Wang Yue

Personal information
- Nationality: Chinese
- Born: 8 May 1999 (age 27)

Sport
- Country: China
- Sport: Para Nordic skiing (Para cross-country skiing and Para biathlon)
- Disability: Visually impaired
- Disability class: NS2

Medal record
Representing China
Women's Para biathlon
Paralympic Games
| Gold medal – first place | 2026 Milano Cortina | Sprint visually impaired |
| Gold medal – first place | 2026 Milano Cortina | Individual visually impaired |
| Silver medal – second place | 2026 Milano Cortina | Sprint pursuit visually impaired |
| Bronze medal – third place | 2022 Beijing | 10 km visually impaired |
Women's Para cross-country skiing
Paralympic Games
| Silver medal – second place | 2022 Beijing | 10 km free |
| Bronze medal – third place | 2026 Milano Cortina | 20 km free |
| Bronze medal – third place | 2026 Milano Cortina | 4 × 2.5 km mixed relay |

= Wang Yue (skier) =

Chinese Para biathlete and cross-country skier (born 1999)
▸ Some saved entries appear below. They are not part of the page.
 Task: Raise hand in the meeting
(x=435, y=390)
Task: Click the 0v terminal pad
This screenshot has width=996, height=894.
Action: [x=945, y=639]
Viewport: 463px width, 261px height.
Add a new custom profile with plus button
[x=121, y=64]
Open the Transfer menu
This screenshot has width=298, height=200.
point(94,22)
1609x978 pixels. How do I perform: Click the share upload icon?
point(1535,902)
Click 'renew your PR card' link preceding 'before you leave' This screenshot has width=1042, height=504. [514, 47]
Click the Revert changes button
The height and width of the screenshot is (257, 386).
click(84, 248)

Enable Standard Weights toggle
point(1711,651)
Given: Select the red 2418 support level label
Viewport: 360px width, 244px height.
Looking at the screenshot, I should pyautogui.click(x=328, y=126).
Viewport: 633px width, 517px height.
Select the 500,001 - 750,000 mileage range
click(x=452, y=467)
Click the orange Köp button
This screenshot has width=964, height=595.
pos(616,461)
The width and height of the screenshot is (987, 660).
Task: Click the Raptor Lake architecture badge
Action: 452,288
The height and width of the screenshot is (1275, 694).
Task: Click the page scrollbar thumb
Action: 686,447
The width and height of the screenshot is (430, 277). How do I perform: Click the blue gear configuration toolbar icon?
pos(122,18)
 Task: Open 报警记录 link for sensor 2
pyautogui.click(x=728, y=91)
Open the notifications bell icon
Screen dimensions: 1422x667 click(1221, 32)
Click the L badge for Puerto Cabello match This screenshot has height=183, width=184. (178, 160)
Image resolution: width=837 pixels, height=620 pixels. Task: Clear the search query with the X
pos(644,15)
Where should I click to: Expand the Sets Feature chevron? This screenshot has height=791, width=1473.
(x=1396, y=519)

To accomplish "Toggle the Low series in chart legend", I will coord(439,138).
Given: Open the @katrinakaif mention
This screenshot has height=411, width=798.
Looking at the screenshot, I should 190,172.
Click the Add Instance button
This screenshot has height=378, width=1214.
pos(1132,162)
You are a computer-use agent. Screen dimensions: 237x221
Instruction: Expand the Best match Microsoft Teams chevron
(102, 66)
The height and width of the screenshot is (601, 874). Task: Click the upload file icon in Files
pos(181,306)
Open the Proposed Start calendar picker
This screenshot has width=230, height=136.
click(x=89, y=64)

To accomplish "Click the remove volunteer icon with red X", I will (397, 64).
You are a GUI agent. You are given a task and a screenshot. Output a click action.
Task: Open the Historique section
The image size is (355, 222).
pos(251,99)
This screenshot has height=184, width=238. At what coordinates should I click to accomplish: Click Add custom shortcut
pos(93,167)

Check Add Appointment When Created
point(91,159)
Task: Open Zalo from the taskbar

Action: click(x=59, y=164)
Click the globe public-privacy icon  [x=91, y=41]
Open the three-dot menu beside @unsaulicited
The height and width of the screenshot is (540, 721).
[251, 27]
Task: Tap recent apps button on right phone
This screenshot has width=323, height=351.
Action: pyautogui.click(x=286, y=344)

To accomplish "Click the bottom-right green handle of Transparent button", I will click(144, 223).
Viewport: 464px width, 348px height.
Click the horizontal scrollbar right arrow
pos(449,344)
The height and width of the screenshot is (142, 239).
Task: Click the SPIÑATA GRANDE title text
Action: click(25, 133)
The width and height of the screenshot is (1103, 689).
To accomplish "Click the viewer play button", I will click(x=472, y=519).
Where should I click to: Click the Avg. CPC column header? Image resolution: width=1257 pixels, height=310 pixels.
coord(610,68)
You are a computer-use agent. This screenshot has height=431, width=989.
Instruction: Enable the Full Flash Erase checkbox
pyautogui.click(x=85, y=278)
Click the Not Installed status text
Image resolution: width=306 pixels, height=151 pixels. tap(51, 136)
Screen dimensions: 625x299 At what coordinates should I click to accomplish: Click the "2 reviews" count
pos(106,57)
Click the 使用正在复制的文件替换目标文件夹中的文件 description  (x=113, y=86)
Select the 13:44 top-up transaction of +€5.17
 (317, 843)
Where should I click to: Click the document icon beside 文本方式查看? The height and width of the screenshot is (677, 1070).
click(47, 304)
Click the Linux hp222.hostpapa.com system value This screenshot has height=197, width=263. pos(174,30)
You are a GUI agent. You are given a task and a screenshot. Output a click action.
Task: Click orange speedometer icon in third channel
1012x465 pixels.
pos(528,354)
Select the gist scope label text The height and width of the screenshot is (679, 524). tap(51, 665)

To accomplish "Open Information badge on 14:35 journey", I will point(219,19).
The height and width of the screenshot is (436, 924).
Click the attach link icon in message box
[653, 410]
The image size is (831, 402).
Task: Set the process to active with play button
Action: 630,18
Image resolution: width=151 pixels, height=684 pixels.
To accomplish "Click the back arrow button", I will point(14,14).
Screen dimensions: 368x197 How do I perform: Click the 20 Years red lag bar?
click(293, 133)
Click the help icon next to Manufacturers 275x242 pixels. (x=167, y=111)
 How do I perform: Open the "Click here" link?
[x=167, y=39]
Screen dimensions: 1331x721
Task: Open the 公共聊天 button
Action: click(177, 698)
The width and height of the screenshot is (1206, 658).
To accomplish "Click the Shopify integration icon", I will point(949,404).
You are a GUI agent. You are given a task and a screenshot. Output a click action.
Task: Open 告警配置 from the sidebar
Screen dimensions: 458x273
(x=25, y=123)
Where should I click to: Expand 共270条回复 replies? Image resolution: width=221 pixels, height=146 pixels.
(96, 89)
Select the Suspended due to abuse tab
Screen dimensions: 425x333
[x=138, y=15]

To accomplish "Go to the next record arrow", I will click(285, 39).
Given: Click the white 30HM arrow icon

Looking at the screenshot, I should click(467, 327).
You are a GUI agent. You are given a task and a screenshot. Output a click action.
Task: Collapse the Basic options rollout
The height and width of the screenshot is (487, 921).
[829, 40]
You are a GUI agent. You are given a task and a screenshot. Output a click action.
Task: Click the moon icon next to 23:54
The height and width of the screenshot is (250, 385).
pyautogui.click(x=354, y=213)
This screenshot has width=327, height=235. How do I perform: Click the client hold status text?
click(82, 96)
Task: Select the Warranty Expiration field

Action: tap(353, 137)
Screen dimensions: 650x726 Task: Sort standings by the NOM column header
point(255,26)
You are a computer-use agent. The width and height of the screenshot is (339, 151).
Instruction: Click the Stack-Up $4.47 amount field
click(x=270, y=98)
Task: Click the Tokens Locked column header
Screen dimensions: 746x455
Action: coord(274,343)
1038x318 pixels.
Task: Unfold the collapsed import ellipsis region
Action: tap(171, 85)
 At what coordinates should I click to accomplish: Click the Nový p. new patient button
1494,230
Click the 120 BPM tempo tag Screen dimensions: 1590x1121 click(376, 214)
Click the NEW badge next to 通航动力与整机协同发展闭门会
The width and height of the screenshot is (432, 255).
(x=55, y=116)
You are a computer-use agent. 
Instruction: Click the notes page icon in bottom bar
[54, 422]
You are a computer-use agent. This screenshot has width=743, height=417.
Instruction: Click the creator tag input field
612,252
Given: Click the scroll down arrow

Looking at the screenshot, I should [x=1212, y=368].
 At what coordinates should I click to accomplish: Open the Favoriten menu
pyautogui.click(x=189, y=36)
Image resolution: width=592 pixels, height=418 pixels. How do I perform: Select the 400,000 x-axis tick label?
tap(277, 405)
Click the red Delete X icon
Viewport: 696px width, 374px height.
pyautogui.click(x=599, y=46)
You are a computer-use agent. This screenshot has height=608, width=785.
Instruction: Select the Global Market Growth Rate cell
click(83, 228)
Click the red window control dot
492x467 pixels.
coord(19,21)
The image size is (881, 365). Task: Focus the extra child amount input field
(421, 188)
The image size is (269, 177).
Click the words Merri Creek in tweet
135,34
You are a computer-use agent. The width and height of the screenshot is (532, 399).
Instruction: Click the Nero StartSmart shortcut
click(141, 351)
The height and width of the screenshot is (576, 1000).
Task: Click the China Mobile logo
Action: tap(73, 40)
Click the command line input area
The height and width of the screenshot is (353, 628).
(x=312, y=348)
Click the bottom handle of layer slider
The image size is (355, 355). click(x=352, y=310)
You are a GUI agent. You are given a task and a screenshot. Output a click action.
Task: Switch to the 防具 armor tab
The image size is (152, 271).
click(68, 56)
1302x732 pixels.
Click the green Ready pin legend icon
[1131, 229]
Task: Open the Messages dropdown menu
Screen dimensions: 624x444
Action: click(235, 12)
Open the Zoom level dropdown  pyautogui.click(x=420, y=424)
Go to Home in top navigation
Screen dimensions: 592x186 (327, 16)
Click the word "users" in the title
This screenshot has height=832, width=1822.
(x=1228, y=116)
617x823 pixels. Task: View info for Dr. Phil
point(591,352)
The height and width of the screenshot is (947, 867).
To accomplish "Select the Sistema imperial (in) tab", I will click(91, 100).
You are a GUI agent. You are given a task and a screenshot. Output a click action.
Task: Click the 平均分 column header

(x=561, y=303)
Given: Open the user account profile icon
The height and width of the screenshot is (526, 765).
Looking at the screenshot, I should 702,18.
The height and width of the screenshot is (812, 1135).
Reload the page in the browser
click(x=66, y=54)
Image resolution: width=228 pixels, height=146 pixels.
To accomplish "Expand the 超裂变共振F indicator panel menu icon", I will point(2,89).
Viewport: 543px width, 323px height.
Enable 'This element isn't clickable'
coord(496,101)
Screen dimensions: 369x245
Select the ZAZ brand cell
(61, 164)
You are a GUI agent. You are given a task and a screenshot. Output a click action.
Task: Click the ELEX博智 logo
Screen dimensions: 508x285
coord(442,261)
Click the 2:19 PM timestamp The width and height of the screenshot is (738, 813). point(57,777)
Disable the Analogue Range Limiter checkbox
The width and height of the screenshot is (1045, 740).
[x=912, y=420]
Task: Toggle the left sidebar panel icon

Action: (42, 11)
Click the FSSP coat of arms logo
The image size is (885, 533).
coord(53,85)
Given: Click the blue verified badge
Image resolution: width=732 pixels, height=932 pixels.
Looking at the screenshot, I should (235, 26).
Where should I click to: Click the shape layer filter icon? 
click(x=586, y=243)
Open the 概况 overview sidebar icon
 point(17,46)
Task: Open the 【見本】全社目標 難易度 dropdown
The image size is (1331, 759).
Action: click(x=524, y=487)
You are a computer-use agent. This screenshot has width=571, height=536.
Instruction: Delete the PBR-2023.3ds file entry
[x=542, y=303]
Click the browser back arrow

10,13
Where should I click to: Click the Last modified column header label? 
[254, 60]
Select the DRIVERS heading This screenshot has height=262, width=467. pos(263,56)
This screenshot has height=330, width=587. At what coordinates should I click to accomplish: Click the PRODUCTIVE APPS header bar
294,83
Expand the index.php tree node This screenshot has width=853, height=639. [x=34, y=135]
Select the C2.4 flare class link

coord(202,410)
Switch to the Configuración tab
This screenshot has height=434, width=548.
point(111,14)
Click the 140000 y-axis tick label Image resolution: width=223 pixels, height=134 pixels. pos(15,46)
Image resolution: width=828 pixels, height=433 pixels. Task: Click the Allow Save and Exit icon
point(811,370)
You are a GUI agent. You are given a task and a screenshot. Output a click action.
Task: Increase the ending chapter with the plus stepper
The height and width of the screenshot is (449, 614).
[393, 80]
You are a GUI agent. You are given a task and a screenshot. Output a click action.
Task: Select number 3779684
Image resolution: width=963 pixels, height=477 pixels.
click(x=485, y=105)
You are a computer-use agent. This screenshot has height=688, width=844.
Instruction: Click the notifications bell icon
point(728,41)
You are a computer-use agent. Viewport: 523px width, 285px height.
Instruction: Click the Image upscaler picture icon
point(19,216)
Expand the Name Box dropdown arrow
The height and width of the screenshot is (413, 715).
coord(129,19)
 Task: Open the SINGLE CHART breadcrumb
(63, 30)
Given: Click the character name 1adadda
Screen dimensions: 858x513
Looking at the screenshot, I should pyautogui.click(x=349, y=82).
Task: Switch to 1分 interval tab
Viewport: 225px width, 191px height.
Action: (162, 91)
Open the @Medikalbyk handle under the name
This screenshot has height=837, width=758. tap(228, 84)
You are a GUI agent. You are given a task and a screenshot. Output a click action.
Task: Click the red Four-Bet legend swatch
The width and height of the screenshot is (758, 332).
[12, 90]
Wang Yue (born 8 May 1999) is a Chinese visually impaired Para cross-country skier and biathlete. She represented China at the 2022 and 2026 Winter Paralympics.

==Career==
Wang represented China at the 2022 Winter Paralympics and won a silver medal in the 10 kilometre free cross-country skiing event and a bronze medal in the 10 kilometre biathlon event.

In February 2026, she was again selected to represent China at the 2026 Winter Paralympics.